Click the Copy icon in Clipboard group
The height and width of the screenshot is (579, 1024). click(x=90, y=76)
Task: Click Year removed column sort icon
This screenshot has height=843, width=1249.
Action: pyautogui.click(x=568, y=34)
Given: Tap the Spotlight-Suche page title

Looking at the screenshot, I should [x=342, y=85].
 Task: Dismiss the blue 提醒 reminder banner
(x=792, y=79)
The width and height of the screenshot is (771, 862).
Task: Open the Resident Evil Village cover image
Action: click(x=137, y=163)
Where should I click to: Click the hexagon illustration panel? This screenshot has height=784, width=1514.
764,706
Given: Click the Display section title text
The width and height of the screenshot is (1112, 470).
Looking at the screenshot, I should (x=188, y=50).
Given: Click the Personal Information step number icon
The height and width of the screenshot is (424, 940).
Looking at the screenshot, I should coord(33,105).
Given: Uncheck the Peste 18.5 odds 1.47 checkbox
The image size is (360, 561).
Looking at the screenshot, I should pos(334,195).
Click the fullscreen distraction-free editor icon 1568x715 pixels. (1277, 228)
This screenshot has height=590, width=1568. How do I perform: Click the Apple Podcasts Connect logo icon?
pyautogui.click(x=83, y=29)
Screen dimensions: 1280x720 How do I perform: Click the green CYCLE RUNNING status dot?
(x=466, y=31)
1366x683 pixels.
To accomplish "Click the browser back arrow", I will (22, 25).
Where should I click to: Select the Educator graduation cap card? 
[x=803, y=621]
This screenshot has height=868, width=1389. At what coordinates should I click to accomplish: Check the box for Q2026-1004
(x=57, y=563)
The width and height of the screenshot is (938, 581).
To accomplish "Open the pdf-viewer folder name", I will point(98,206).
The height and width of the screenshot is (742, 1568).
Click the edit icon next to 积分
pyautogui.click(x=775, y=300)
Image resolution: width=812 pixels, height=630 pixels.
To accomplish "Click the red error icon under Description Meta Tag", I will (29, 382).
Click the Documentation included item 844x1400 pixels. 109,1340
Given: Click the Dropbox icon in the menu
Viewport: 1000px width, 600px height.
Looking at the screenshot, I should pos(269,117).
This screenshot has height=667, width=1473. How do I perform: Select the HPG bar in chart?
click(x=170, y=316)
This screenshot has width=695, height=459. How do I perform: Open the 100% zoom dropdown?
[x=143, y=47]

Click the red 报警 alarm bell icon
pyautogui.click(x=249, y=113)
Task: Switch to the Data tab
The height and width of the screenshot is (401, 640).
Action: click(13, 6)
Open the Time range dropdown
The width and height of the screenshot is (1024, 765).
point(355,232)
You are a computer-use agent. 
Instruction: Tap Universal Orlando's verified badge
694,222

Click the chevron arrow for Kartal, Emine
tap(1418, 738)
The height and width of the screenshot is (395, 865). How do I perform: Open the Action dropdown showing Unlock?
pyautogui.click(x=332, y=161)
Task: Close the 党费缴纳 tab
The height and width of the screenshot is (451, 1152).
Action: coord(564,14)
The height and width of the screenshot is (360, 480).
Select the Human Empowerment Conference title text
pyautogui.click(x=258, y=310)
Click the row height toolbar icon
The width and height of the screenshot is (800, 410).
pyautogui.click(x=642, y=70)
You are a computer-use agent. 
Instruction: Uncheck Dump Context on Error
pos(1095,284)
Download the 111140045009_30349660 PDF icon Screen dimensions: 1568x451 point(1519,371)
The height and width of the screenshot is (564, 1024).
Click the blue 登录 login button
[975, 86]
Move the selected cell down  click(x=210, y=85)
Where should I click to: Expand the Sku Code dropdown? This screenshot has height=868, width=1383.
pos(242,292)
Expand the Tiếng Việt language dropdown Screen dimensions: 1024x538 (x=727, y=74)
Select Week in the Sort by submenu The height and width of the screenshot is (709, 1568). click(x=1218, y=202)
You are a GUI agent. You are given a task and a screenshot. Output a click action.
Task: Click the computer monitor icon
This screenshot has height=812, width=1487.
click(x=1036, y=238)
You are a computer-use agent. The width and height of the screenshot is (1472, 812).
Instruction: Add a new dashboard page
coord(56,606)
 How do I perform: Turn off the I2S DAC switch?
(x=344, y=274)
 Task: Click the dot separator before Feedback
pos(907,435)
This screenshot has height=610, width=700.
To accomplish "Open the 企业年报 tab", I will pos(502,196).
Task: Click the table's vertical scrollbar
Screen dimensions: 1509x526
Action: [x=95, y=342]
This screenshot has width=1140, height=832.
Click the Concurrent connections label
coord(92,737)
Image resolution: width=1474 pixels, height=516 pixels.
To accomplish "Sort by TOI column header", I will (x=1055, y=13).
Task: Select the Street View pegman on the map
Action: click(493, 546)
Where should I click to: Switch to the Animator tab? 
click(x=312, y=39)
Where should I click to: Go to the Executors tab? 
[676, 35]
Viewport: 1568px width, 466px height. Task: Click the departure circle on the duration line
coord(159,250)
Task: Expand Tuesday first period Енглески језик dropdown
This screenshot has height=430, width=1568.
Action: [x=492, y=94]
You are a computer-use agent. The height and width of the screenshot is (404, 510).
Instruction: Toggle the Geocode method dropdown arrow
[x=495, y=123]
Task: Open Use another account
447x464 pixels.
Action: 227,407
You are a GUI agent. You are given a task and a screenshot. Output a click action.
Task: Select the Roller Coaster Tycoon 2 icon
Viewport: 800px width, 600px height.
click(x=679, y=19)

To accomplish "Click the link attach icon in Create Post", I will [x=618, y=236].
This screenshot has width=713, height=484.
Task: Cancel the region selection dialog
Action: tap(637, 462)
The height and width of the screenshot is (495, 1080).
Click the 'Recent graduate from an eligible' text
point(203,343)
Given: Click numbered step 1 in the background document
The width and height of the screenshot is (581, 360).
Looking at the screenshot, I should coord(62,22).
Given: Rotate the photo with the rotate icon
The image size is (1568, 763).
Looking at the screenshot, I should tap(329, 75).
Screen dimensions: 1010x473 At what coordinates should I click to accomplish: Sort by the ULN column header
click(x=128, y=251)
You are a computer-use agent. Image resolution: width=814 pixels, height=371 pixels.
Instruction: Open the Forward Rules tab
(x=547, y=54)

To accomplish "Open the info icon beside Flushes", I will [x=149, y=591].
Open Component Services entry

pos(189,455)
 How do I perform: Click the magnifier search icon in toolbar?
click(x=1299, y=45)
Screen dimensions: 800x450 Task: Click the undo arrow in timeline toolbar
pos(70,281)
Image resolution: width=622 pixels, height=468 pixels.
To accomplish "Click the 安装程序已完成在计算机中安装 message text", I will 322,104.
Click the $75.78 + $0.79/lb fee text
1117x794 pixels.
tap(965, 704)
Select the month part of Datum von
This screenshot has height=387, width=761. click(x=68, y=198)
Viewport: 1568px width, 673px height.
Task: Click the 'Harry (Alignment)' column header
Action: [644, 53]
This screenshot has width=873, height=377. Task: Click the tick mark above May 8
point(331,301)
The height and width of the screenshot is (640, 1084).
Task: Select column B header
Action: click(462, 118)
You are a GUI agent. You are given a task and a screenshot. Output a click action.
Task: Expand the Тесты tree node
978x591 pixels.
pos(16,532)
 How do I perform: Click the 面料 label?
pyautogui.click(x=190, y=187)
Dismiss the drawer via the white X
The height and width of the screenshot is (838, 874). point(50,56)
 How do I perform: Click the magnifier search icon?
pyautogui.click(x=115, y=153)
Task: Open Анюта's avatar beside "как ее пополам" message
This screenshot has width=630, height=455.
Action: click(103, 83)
————
Exercise instructions: Retype the material above, line by line, exactly.

Written response:
Click the Copy icon in Clipboard group
The height and width of the screenshot is (579, 1024). click(x=90, y=76)
Task: Click Year removed column sort icon
This screenshot has height=843, width=1249.
Action: pyautogui.click(x=568, y=34)
Given: Tap the Spotlight-Suche page title

Looking at the screenshot, I should [x=342, y=85].
 Task: Dismiss the blue 提醒 reminder banner
(x=792, y=79)
The width and height of the screenshot is (771, 862).
Task: Open the Resident Evil Village cover image
Action: click(x=137, y=163)
Where should I click to: Click the hexagon illustration panel? This screenshot has height=784, width=1514.
764,706
Given: Click the Display section title text
The width and height of the screenshot is (1112, 470).
Looking at the screenshot, I should (x=188, y=50).
Given: Click the Personal Information step number icon
The height and width of the screenshot is (424, 940).
Looking at the screenshot, I should coord(33,105).
Given: Uncheck the Peste 18.5 odds 1.47 checkbox
The image size is (360, 561).
Looking at the screenshot, I should pos(334,195).
Click the fullscreen distraction-free editor icon 1568x715 pixels. (1277, 228)
This screenshot has height=590, width=1568. How do I perform: Click the Apple Podcasts Connect logo icon?
pyautogui.click(x=83, y=29)
Screen dimensions: 1280x720 How do I perform: Click the green CYCLE RUNNING status dot?
(x=466, y=31)
1366x683 pixels.
To accomplish "Click the browser back arrow", I will (22, 25).
Where should I click to: Select the Educator graduation cap card? 
[x=803, y=621]
This screenshot has height=868, width=1389. At what coordinates should I click to accomplish: Check the box for Q2026-1004
(x=57, y=563)
The width and height of the screenshot is (938, 581).
To accomplish "Open the pdf-viewer folder name", I will point(98,206).
The height and width of the screenshot is (742, 1568).
Click the edit icon next to 积分
pyautogui.click(x=775, y=300)
Image resolution: width=812 pixels, height=630 pixels.
To accomplish "Click the red error icon under Description Meta Tag", I will (29, 382).
Click the Documentation included item 844x1400 pixels. 109,1340
Given: Click the Dropbox icon in the menu
Viewport: 1000px width, 600px height.
Looking at the screenshot, I should pos(269,117).
This screenshot has height=667, width=1473. How do I perform: Select the HPG bar in chart?
click(x=170, y=316)
This screenshot has width=695, height=459. How do I perform: Open the 100% zoom dropdown?
[x=143, y=47]

Click the red 报警 alarm bell icon
pyautogui.click(x=249, y=113)
Task: Switch to the Data tab
The height and width of the screenshot is (401, 640).
Action: click(13, 6)
Open the Time range dropdown
The width and height of the screenshot is (1024, 765).
point(355,232)
You are a computer-use agent. 
Instruction: Tap Universal Orlando's verified badge
694,222

Click the chevron arrow for Kartal, Emine
tap(1418, 738)
The height and width of the screenshot is (395, 865). How do I perform: Open the Action dropdown showing Unlock?
pyautogui.click(x=332, y=161)
Task: Close the 党费缴纳 tab
The height and width of the screenshot is (451, 1152).
Action: coord(564,14)
The height and width of the screenshot is (360, 480).
Select the Human Empowerment Conference title text
pyautogui.click(x=258, y=310)
Click the row height toolbar icon
The width and height of the screenshot is (800, 410).
pyautogui.click(x=642, y=70)
You are a computer-use agent. 
Instruction: Uncheck Dump Context on Error
pos(1095,284)
Download the 111140045009_30349660 PDF icon Screen dimensions: 1568x451 point(1519,371)
The height and width of the screenshot is (564, 1024).
Click the blue 登录 login button
[975, 86]
Move the selected cell down  click(x=210, y=85)
Where should I click to: Expand the Sku Code dropdown? This screenshot has height=868, width=1383.
pos(242,292)
Expand the Tiếng Việt language dropdown Screen dimensions: 1024x538 (x=727, y=74)
Select Week in the Sort by submenu The height and width of the screenshot is (709, 1568). click(x=1218, y=202)
You are a GUI agent. You are given a task and a screenshot. Output a click action.
Task: Click the computer monitor icon
This screenshot has height=812, width=1487.
click(x=1036, y=238)
You are a computer-use agent. The width and height of the screenshot is (1472, 812).
Instruction: Add a new dashboard page
coord(56,606)
 How do I perform: Turn off the I2S DAC switch?
(x=344, y=274)
 Task: Click the dot separator before Feedback
pos(907,435)
This screenshot has height=610, width=700.
To accomplish "Open the 企业年报 tab", I will pos(502,196).
Task: Click the table's vertical scrollbar
Screen dimensions: 1509x526
Action: [x=95, y=342]
This screenshot has width=1140, height=832.
Click the Concurrent connections label
coord(92,737)
Image resolution: width=1474 pixels, height=516 pixels.
To accomplish "Sort by TOI column header", I will (x=1055, y=13).
Task: Select the Street View pegman on the map
Action: click(493, 546)
Where should I click to: Switch to the Animator tab? 
click(x=312, y=39)
Where should I click to: Go to the Executors tab? 
[676, 35]
Viewport: 1568px width, 466px height. Task: Click the departure circle on the duration line
coord(159,250)
Task: Expand Tuesday first period Енглески језик dropdown
This screenshot has height=430, width=1568.
Action: [x=492, y=94]
You are a computer-use agent. The height and width of the screenshot is (404, 510).
Instruction: Toggle the Geocode method dropdown arrow
[x=495, y=123]
Task: Open Use another account
447x464 pixels.
Action: 227,407
You are a GUI agent. You are given a task and a screenshot. Output a click action.
Task: Select the Roller Coaster Tycoon 2 icon
Viewport: 800px width, 600px height.
click(x=679, y=19)

To accomplish "Click the link attach icon in Create Post", I will [x=618, y=236].
This screenshot has width=713, height=484.
Task: Cancel the region selection dialog
Action: tap(637, 462)
The height and width of the screenshot is (495, 1080).
Click the 'Recent graduate from an eligible' text
point(203,343)
Given: Click numbered step 1 in the background document
The width and height of the screenshot is (581, 360).
Looking at the screenshot, I should coord(62,22).
Given: Rotate the photo with the rotate icon
The image size is (1568, 763).
Looking at the screenshot, I should tap(329, 75).
Screen dimensions: 1010x473 At what coordinates should I click to accomplish: Sort by the ULN column header
click(x=128, y=251)
You are a computer-use agent. Image resolution: width=814 pixels, height=371 pixels.
Instruction: Open the Forward Rules tab
(x=547, y=54)

To accomplish "Open the info icon beside Flushes", I will [x=149, y=591].
Open Component Services entry

pos(189,455)
 How do I perform: Click the magnifier search icon in toolbar?
click(x=1299, y=45)
Screen dimensions: 800x450 Task: Click the undo arrow in timeline toolbar
pos(70,281)
Image resolution: width=622 pixels, height=468 pixels.
To accomplish "Click the 安装程序已完成在计算机中安装 message text", I will 322,104.
Click the $75.78 + $0.79/lb fee text
1117x794 pixels.
tap(965, 704)
Select the month part of Datum von
This screenshot has height=387, width=761. click(x=68, y=198)
Viewport: 1568px width, 673px height.
Task: Click the 'Harry (Alignment)' column header
Action: [644, 53]
This screenshot has width=873, height=377. Task: Click the tick mark above May 8
point(331,301)
The height and width of the screenshot is (640, 1084).
Task: Select column B header
Action: click(462, 118)
You are a GUI agent. You are given a task and a screenshot. Output a click action.
Task: Expand the Тесты tree node
978x591 pixels.
pos(16,532)
 How do I perform: Click the 面料 label?
pyautogui.click(x=190, y=187)
Dismiss the drawer via the white X
The height and width of the screenshot is (838, 874). point(50,56)
 How do I perform: Click the magnifier search icon?
pyautogui.click(x=115, y=153)
Task: Open Анюта's avatar beside "как ее пополам" message
This screenshot has width=630, height=455.
Action: click(103, 83)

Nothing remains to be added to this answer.